The plaintiff was nonsuited, and the question before us is, whether the testimony of plaintiff was such as to show that the documents in controversy were delivered by him to defendants in escrow, as claimed by them.

We think the fair import of the testimony is to the effect that plaintiff had made an agreement, subject to further consideration as to title, with one Stimson and a Mrs. Buttner, for the purchase of certain property from them, and the sale by him of certain lots to them, and as part of this transaction the note, mortgage, and deeds of plaintiff, and the deed of Stimson and Mrs. Buttner for plaintiff, were signed and left with defendants, to be delivered “ when everything was all right and perfected." Upon this point the plaintiff testified: “I said to Mr. Sears: You take these papers, and when everything is all right and perfected, you give these papers to me, and *284these others to him. • That was the agreement..... The transaction was not completed on that day, because we had no abstract of title at the time; we knew nothing about the titles, and we had to leave that to after consideration. If it had been perfect, of course we should have handed over the papers.” Upon this state of facts, it cannot be held that plaintiff’s papers were delivered to the defendants as an escrow. There was no contract of sale concluded between the plaintiff and the other parties to the negotiation, as the question of title remained to be settled to the satisfaction of the contracting parties. This fact alone is fatal to the contention of respondents that they held the documents in controversy as an escrow. The law upon this point is very clearly stated by Mr. Justice Rhodes, in delivering the opinion of this court in Fitch v. Bunch, 80 Cal. 209, as follows: “An escrow differs from a deed in one particular only, and that is, the delivery. Not only must there be sufficient parties, a proper subject-matter, and a consideration, but the parties must have actually contracted.....The actual contract of sale on the one side, and of purchase on the other, is as essential to constitute the instrument an escrow as that it be executed by the grantor; and until both parties have definitely assented to the contract, the instrument executed by the proposed grantor, though in form a deed, is neither a deed nor an escrow; and it makes no difference whether the instrument remains in the possession of the nominal grantor or is placed in the hands of a third party, pending the proposals for the sale or purchase.”

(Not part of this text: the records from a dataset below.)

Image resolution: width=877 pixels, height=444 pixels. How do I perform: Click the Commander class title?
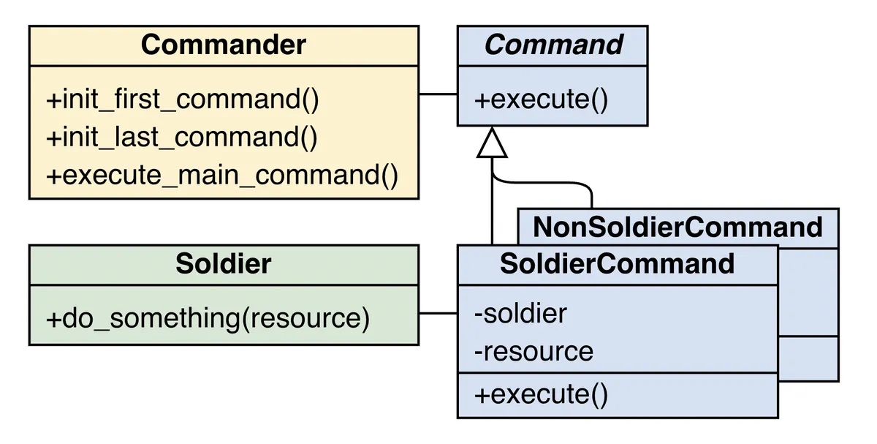tap(223, 45)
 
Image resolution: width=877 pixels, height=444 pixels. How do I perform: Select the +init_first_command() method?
tap(183, 99)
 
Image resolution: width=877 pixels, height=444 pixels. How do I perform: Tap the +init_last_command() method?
tap(182, 138)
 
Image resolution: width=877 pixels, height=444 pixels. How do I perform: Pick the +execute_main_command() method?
tap(222, 176)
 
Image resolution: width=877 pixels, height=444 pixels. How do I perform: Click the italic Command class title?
tap(553, 45)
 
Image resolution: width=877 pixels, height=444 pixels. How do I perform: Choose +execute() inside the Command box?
tap(541, 99)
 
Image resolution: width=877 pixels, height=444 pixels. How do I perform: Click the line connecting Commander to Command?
tap(438, 94)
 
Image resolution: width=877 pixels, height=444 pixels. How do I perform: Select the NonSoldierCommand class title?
tap(677, 227)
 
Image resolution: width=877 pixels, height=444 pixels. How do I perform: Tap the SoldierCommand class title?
tap(617, 264)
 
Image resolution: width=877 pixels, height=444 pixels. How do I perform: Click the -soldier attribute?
tap(520, 313)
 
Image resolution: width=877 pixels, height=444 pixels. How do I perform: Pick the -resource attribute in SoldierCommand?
tap(534, 352)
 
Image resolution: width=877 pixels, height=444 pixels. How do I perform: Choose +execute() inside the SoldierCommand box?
tap(541, 395)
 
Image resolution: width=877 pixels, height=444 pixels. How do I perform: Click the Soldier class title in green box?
tap(223, 264)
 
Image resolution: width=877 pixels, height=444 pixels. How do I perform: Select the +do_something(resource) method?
tap(208, 319)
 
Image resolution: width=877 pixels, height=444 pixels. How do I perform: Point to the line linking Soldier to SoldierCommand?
tap(438, 314)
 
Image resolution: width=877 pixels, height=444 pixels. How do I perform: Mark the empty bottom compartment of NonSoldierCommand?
tap(808, 358)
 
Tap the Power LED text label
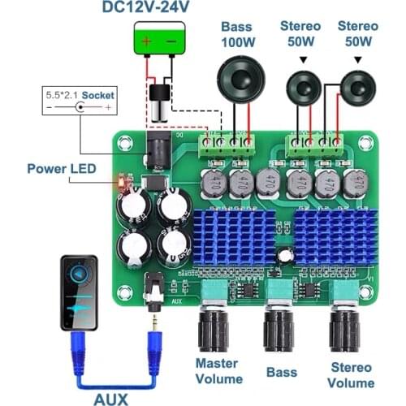pos(61,169)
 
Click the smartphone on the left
pos(79,292)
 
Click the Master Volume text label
pos(218,370)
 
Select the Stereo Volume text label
pos(351,375)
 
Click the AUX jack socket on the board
pos(153,287)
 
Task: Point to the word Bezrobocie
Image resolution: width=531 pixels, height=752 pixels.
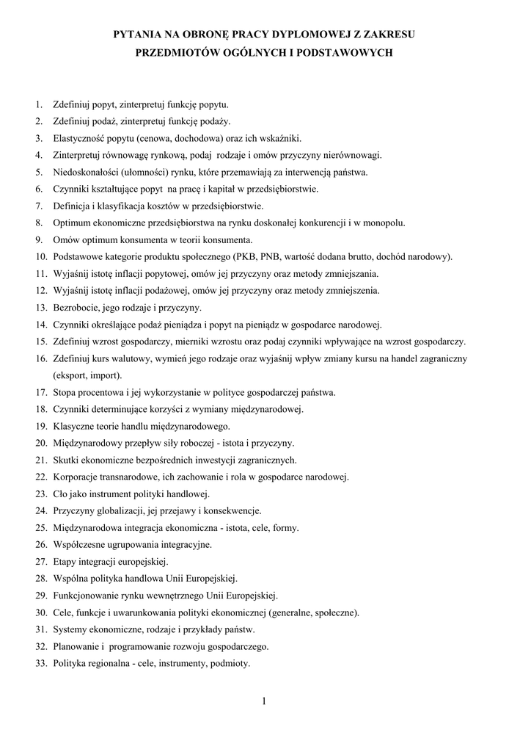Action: pyautogui.click(x=76, y=308)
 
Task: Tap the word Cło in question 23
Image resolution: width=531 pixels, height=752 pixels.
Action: pyautogui.click(x=60, y=494)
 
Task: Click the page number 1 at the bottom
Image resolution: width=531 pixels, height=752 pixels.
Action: pyautogui.click(x=263, y=701)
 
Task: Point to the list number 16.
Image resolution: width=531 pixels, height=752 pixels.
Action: pyautogui.click(x=40, y=358)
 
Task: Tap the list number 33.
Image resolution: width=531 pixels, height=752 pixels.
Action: pyautogui.click(x=40, y=663)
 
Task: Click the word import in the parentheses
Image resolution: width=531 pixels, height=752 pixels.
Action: pyautogui.click(x=97, y=375)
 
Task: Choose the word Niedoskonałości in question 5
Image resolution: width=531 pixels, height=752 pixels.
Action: pyautogui.click(x=87, y=173)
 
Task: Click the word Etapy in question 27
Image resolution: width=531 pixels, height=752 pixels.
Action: pyautogui.click(x=65, y=562)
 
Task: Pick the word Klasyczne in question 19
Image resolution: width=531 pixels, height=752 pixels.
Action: pyautogui.click(x=73, y=426)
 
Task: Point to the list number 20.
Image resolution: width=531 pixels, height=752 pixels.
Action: pyautogui.click(x=40, y=443)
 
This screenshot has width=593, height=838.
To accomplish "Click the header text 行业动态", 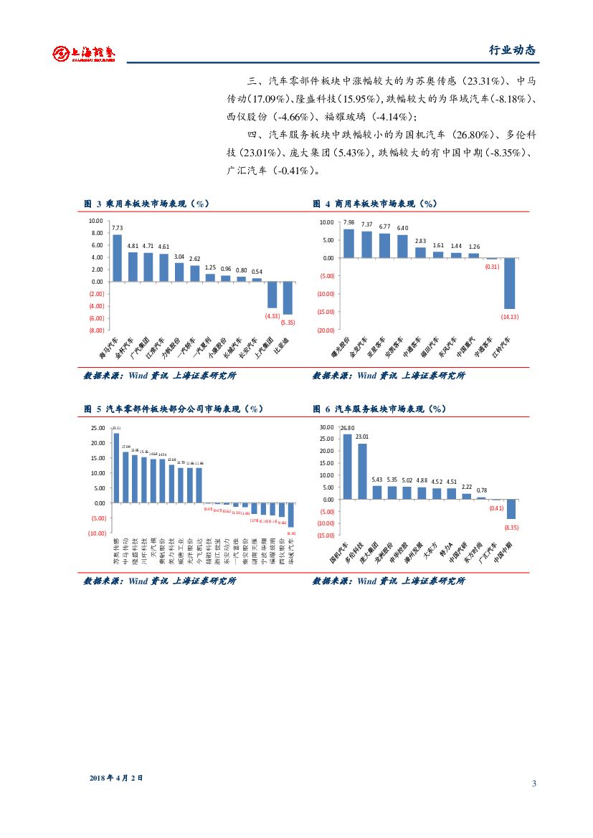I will tap(511, 51).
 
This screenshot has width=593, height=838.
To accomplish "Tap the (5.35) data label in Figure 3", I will tap(288, 322).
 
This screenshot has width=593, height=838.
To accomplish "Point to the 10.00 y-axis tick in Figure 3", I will tap(96, 221).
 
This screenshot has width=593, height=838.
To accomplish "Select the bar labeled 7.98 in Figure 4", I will tap(349, 243).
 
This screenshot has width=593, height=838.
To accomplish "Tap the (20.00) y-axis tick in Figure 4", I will tap(326, 330).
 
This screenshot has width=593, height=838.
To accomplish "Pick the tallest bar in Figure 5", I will tap(116, 467).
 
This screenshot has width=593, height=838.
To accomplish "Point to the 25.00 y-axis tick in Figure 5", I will tap(98, 428).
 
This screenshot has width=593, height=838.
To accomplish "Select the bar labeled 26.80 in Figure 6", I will tap(347, 467).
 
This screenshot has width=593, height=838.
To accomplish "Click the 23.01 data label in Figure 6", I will tap(362, 437).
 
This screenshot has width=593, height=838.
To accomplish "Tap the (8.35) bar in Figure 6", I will tap(511, 509).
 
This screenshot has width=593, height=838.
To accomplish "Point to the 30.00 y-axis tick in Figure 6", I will tap(326, 427).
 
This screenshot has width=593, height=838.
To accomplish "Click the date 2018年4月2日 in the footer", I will tap(116, 778).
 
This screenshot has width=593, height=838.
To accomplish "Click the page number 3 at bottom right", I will tap(533, 783).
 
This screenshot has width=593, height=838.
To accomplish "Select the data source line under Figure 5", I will tap(159, 581).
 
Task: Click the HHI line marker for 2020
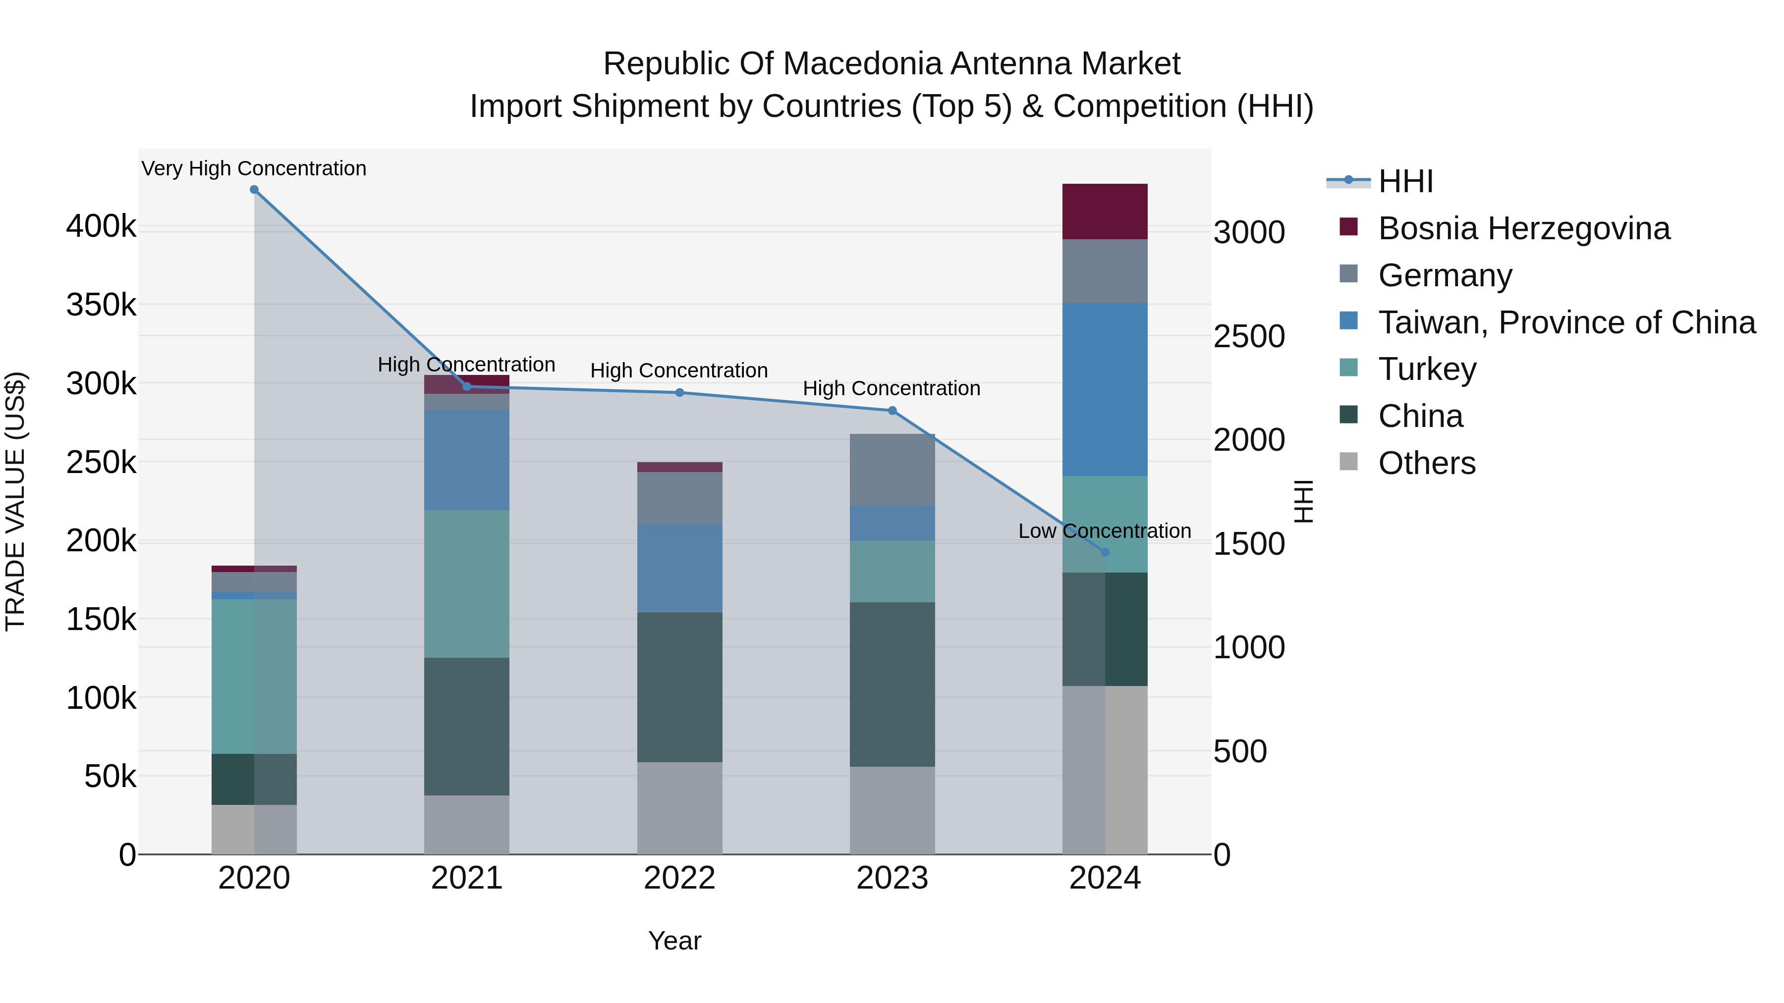point(254,190)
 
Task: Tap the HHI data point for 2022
point(679,392)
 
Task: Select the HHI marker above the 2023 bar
point(892,411)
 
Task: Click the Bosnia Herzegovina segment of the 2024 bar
point(1105,211)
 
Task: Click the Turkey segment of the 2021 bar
point(466,583)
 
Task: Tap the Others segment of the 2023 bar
point(892,810)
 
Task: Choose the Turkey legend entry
point(1427,369)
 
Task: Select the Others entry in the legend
point(1427,463)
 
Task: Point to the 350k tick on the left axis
point(101,305)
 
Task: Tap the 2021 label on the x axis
point(466,878)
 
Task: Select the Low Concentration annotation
point(1104,531)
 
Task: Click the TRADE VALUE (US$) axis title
point(15,501)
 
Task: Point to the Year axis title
point(674,941)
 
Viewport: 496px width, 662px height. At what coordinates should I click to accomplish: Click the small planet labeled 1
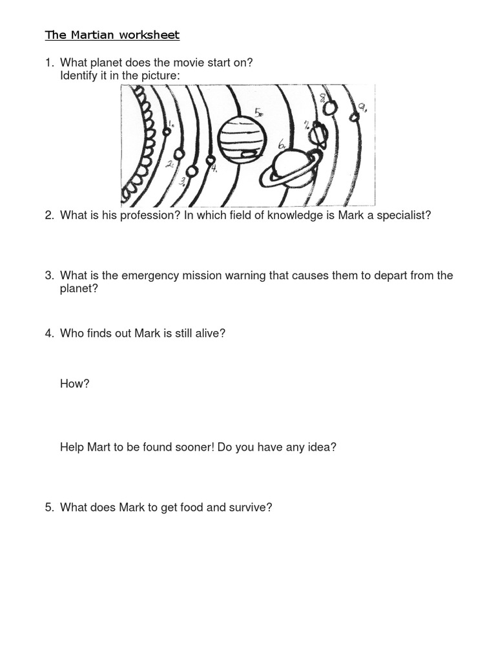tap(167, 131)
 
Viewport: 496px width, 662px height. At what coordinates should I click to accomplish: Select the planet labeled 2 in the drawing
tap(180, 155)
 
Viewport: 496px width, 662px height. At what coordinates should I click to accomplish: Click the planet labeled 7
tap(319, 135)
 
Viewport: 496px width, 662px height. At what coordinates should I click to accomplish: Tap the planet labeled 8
tap(330, 108)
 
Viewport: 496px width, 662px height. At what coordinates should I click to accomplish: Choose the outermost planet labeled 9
tap(354, 117)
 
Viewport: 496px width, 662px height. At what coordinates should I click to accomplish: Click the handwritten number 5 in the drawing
tap(258, 113)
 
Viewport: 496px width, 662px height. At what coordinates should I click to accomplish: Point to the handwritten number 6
tap(282, 146)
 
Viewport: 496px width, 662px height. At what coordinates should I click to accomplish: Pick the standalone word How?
tap(74, 384)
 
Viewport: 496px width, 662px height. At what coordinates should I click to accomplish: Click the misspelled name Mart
tap(99, 447)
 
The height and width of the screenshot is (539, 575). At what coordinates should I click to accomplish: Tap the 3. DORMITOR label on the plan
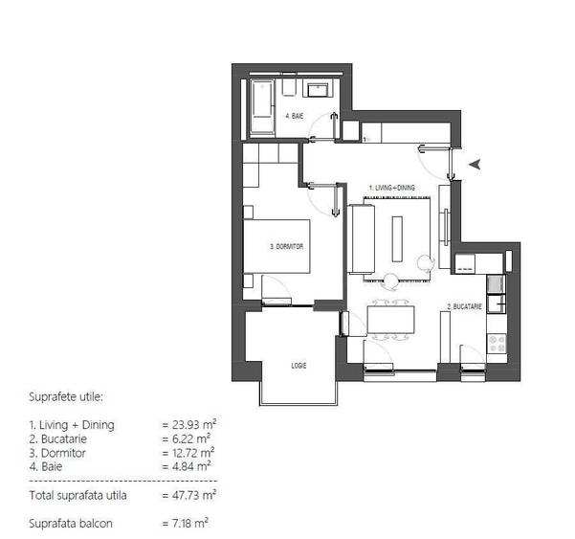pyautogui.click(x=287, y=246)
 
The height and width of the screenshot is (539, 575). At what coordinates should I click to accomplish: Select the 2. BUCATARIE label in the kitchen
pyautogui.click(x=462, y=307)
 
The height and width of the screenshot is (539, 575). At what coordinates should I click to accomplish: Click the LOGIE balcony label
pyautogui.click(x=299, y=365)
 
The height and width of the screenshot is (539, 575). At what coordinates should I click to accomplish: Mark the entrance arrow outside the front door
pyautogui.click(x=475, y=166)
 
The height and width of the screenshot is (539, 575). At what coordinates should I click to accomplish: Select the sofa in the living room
pyautogui.click(x=363, y=237)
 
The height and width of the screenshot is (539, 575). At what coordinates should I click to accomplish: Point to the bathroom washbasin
pyautogui.click(x=320, y=89)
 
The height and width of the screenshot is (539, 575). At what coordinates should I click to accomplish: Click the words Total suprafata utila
pyautogui.click(x=77, y=495)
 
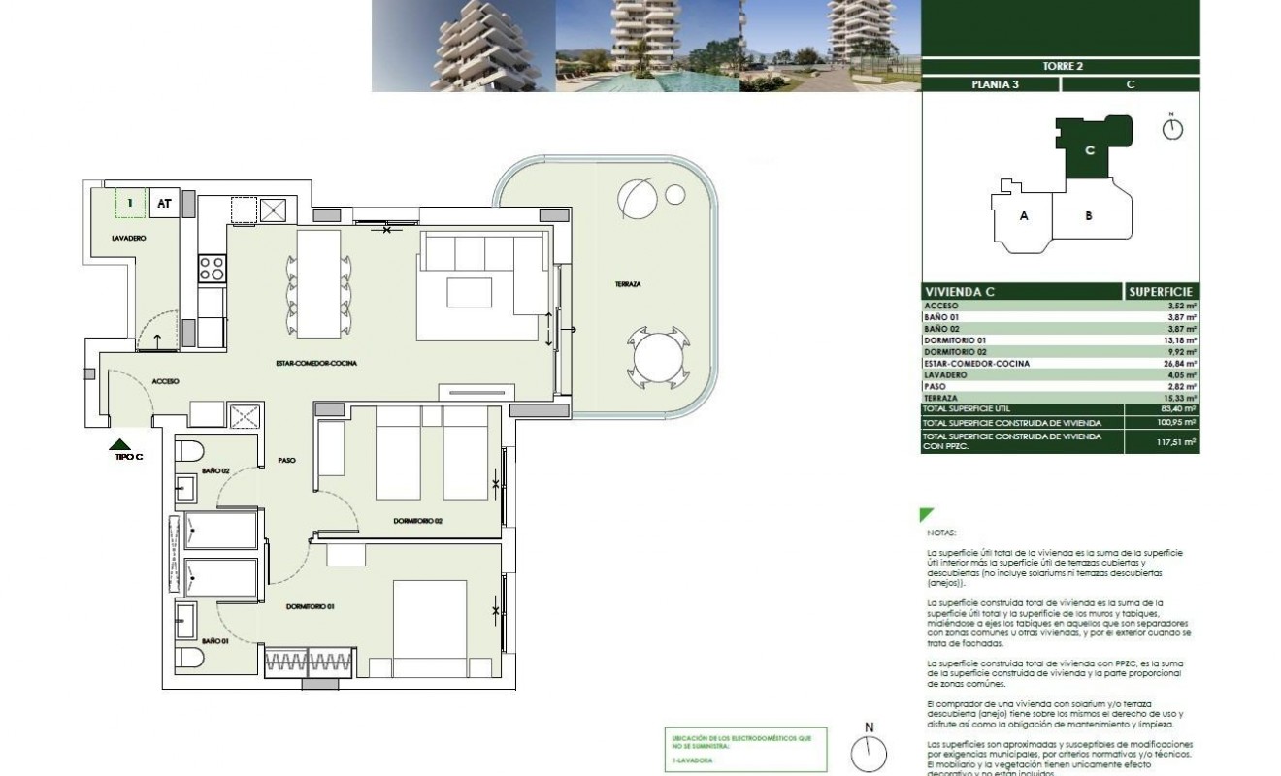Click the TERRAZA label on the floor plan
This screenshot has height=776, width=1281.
pyautogui.click(x=627, y=284)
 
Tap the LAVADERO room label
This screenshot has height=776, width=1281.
pyautogui.click(x=128, y=238)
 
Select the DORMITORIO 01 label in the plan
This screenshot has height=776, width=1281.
pyautogui.click(x=310, y=607)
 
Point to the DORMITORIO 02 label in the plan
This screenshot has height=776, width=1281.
pyautogui.click(x=417, y=521)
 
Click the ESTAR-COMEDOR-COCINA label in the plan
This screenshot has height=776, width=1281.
pyautogui.click(x=315, y=363)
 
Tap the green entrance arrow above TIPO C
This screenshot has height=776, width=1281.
pyautogui.click(x=119, y=444)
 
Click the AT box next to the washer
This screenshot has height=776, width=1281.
pyautogui.click(x=164, y=204)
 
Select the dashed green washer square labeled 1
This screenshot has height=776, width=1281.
pyautogui.click(x=129, y=203)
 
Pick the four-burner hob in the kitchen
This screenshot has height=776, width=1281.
pyautogui.click(x=212, y=269)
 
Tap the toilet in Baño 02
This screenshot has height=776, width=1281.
pyautogui.click(x=188, y=452)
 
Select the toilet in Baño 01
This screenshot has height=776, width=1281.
pyautogui.click(x=188, y=658)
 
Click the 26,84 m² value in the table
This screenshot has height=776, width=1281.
pyautogui.click(x=1181, y=364)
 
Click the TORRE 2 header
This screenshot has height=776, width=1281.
pyautogui.click(x=1060, y=66)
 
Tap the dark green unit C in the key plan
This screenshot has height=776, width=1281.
pyautogui.click(x=1091, y=150)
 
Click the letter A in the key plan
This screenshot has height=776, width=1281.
pyautogui.click(x=1023, y=216)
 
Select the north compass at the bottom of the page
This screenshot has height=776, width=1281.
pyautogui.click(x=870, y=753)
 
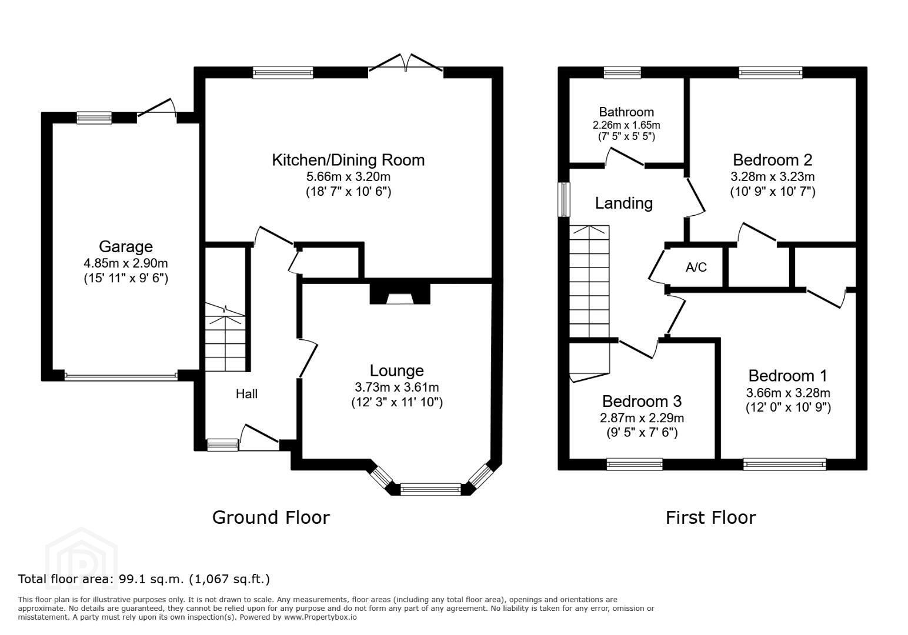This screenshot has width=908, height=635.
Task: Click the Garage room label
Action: click(x=126, y=246)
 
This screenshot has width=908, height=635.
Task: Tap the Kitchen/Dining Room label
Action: click(x=348, y=160)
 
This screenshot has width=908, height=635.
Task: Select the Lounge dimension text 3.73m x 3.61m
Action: click(x=397, y=387)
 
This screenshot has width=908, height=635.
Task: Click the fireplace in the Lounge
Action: click(x=400, y=294)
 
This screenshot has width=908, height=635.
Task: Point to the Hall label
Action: click(x=246, y=394)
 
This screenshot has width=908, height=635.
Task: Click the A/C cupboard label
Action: click(x=696, y=267)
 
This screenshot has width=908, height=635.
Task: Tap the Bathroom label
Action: click(x=626, y=112)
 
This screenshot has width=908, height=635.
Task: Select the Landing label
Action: click(x=624, y=203)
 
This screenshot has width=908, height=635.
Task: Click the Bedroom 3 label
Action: click(x=642, y=401)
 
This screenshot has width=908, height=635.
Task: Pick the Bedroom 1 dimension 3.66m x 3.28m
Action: click(x=788, y=393)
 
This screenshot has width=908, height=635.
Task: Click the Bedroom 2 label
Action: click(x=773, y=160)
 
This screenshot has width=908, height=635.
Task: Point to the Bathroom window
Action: click(x=622, y=72)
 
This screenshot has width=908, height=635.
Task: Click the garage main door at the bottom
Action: click(x=121, y=376)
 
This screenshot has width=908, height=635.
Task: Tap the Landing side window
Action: click(x=564, y=199)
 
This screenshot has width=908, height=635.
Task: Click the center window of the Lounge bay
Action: click(x=430, y=489)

But in addition to this, we do not think that it can be held, upon the facts above stated, that the defendants were given the right to deliver these papers without further direction from the plaintiff. The delivery was not absolute and beyond the control of the plaintiff. There was to be no delivery to the other parties until “everything was all right and perfected,” and as there is nothing in the evidence to indicate that this matter was to be determined except by the future agreement of the *285parties themselves, it follows that defendants held the documents in controversy as mere depositaries subject to the future direction of the plaintiff, and were not authorized to do anything with them until notified by plaintiff that he was satisfied with the title he was to receive. For this- reason, also, it must be held that the evidence does not show a delivery of these instruments in escrow. (James v. Vanderheyden, 1 Paige, 386.)

It follows from the foregoing views that the court erred in granting the motion for nonsuit.

Judgment and order reversed.

McFarland, J., and Beatty, C. J., concurred.